**** Extracted text ****

A knock interrupts our plans, and Faisa enters. No sooner does she step foot into the office than she collapses again and would have smashed her head into the sofa leg had I not happened to catch her in time. We repeat the safety steps, and once again, she comes around, her eyes again darting to her son.
I glanced at the therapist, whose eyes were wide. "She'll be okay," I assure her. "Faisa, do you know anything about gardening?"
I'm now forty emails in, most of them journalism requests. I'm super cautious around journalists. Some are amazing. Some are not. Some think they are the first people in the world to realize that there has been a genocide and are not so understanding when I explain that perhaps the women may not want to tell their stories again in the hope that finally, someone will help them. They are tired of being used to "raise awareness," and their journalism fatigue is strong. I get weary of explaining that at this point, their stories are a gift, one that cannot be given lightly, and that they must be treated with the utmost respect.
This always seems to be difficult to understand, and I once almost ruined a nicely catered lunch when a freelance photojournalist announced that yes, photo scenes were often manipulated, and that he was as guilty of it as the next person. I gaped at him, biryani forgotten. "Well, why don't you just . . . I don't know . . . not?" I asked.
"Well, I want to tell the truth."
But that is not the truth. That is his interpretation of the truth, nudged in one direction or another, and influenced by a thousand factors. Somehow he seemed put out when I refused to let him photograph our women's faces. Can't think why.
"Jane, can you help?" the old woman asks in Kurdish. She thrusts her medical records at me, written in English and laminated against the harsh environs of the camp.
Advanced uterine cancer. No. I cannot help.
"Jane, we're out of water and Kleenex. Can we get more?"
I checked the budget spreadsheet and nodded.
"Jane, what day shall we go to the bank?"
Tuesday. I can usually get the hang of Tuesdays.

**** Data under study ****

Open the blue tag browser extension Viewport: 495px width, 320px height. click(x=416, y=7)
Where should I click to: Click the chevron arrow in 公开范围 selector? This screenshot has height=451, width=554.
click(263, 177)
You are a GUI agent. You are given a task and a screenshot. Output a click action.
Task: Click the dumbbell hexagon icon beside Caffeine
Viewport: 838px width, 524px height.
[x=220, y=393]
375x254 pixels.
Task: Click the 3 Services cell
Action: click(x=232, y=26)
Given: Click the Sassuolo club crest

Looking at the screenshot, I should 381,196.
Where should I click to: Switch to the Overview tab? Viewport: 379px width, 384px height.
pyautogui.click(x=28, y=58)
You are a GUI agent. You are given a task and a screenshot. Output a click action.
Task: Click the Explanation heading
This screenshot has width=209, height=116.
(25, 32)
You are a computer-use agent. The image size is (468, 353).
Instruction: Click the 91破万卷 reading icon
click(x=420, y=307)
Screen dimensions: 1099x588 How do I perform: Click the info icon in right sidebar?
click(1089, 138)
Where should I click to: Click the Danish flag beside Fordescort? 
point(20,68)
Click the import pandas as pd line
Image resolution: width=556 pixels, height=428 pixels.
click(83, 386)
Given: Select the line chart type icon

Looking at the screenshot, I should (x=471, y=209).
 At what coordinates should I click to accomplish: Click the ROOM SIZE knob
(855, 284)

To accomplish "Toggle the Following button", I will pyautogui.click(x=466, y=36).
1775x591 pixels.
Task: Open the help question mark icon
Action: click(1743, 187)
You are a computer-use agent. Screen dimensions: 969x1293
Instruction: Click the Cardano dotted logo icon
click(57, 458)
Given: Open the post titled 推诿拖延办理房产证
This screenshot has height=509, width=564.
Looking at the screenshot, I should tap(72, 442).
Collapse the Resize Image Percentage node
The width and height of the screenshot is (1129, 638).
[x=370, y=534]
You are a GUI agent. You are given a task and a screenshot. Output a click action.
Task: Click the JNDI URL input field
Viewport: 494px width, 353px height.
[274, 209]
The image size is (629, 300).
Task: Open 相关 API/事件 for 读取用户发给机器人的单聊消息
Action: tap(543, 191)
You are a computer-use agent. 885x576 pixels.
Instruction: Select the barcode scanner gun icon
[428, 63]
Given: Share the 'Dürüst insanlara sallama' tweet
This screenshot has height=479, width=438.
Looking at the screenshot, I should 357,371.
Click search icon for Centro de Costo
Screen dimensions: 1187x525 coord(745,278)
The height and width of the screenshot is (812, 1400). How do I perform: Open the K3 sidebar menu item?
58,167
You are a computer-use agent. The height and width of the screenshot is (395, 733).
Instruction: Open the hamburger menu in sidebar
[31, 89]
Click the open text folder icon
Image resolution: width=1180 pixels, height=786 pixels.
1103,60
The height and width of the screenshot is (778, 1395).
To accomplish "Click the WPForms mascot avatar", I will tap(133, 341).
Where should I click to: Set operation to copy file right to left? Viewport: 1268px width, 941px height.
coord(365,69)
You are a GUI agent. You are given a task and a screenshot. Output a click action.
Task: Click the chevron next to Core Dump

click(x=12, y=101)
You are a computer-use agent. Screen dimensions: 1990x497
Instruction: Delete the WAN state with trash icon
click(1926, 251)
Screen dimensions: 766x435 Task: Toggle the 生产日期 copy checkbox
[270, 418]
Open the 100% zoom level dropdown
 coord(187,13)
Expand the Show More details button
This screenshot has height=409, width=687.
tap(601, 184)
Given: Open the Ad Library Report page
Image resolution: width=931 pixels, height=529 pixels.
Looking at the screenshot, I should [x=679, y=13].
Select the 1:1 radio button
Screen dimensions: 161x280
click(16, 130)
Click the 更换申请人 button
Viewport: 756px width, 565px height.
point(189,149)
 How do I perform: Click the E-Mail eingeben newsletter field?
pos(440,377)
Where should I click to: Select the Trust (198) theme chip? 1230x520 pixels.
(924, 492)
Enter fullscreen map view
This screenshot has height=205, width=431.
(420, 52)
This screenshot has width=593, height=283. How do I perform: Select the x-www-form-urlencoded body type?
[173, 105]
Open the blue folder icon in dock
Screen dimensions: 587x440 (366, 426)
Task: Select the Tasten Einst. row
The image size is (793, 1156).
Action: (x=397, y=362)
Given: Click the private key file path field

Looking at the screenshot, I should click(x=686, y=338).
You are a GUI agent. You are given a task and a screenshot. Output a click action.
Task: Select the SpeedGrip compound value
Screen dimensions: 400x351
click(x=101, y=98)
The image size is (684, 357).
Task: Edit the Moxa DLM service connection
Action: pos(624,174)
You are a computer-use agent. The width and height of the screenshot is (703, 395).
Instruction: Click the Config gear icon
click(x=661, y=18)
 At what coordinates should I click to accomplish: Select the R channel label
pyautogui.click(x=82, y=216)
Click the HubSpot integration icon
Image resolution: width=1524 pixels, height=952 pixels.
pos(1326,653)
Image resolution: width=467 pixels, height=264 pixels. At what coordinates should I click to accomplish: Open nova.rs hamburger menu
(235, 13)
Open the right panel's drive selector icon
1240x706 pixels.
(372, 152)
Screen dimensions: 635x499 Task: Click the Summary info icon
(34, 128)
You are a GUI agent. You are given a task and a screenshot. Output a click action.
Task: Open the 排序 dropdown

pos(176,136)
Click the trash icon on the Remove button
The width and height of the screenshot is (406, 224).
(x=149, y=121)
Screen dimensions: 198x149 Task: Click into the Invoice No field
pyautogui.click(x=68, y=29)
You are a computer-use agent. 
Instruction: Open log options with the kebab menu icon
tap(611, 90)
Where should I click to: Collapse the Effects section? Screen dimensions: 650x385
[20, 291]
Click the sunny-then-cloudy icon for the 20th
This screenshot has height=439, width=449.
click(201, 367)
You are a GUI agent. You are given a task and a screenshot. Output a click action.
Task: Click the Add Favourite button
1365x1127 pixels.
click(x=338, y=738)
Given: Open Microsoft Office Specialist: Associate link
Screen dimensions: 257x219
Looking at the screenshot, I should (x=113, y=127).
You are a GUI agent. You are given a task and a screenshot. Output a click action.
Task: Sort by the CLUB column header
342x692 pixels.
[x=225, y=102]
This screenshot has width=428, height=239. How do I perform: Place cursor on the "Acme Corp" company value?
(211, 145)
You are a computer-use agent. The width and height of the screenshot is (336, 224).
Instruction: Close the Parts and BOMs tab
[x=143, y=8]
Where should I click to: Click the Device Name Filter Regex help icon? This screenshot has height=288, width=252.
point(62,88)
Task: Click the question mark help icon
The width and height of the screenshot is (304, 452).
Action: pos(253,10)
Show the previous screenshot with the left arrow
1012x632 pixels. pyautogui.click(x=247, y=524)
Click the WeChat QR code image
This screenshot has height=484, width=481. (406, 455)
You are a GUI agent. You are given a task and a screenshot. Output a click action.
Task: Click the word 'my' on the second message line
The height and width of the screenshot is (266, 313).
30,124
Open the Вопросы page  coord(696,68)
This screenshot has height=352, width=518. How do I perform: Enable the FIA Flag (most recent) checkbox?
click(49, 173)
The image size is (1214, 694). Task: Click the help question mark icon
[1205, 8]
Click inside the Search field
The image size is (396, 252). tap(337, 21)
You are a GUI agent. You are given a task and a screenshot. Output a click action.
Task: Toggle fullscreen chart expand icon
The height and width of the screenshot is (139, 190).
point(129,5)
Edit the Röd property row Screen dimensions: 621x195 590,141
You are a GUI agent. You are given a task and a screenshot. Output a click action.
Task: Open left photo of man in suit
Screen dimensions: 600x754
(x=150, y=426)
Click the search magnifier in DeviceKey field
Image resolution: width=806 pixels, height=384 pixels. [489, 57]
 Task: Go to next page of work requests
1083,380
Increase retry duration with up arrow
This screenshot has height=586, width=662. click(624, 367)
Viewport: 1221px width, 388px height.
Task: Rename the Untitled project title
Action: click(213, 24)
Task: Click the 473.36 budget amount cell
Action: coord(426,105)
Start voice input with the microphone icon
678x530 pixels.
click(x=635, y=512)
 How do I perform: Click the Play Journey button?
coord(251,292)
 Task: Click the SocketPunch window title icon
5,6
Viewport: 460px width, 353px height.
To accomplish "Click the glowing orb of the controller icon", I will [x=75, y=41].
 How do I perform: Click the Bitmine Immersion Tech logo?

****

§ Work instructions:
1. Translate this sentence from the excerpt into Spanish: "I checked the budget spreadsheet and nodded."
2. Reproduce word for word the part of the excerpt from "This always seems" up to and including "I cannot help.".
3. Using the excerpt, decide whether each statement agrees with it, answering yes or no and quoting the words that settle it: (a) The photojournalist said that photo scenes were often manipulated. (b) The old woman's medical records were written in Kurdish. (c) Most of the forty emails were journalism requests.

§ Answers to the tasks:
1. Revisé la hoja de cálculo del presupuesto y asentí.

2.
This always seems to be difficult to understand, and I once almost ruined a nicely catered lunch when a freelance photojournalist announced that yes, photo scenes were often manipulated, and that he was as guilty of it as the next person. I gaped at him, biryani forgotten. "Well, why don't you just . . . I don't know . . . not?" I asked.
"Well, I want to tell the truth."
But that is not the truth. That is his interpretation of the truth, nudged in one direction or another, and influenced by a thousand factors. Somehow he seemed put out when I refused to let him photograph our women's faces. Can't think why.
"Jane, can you help?" the old woman asks in Kurdish. She thrusts her medical records at me, written in English and laminated against the harsh environs of the camp.
Advanced uterine cancer. No. I cannot help.

3.
(a) Yes: "a freelance photojournalist announced that yes, photo scenes were often manipulated"
(b) No: "written in English and laminated against the harsh environs of the camp"
(c) Yes: "I'm now forty emails in, most of them journalism requests."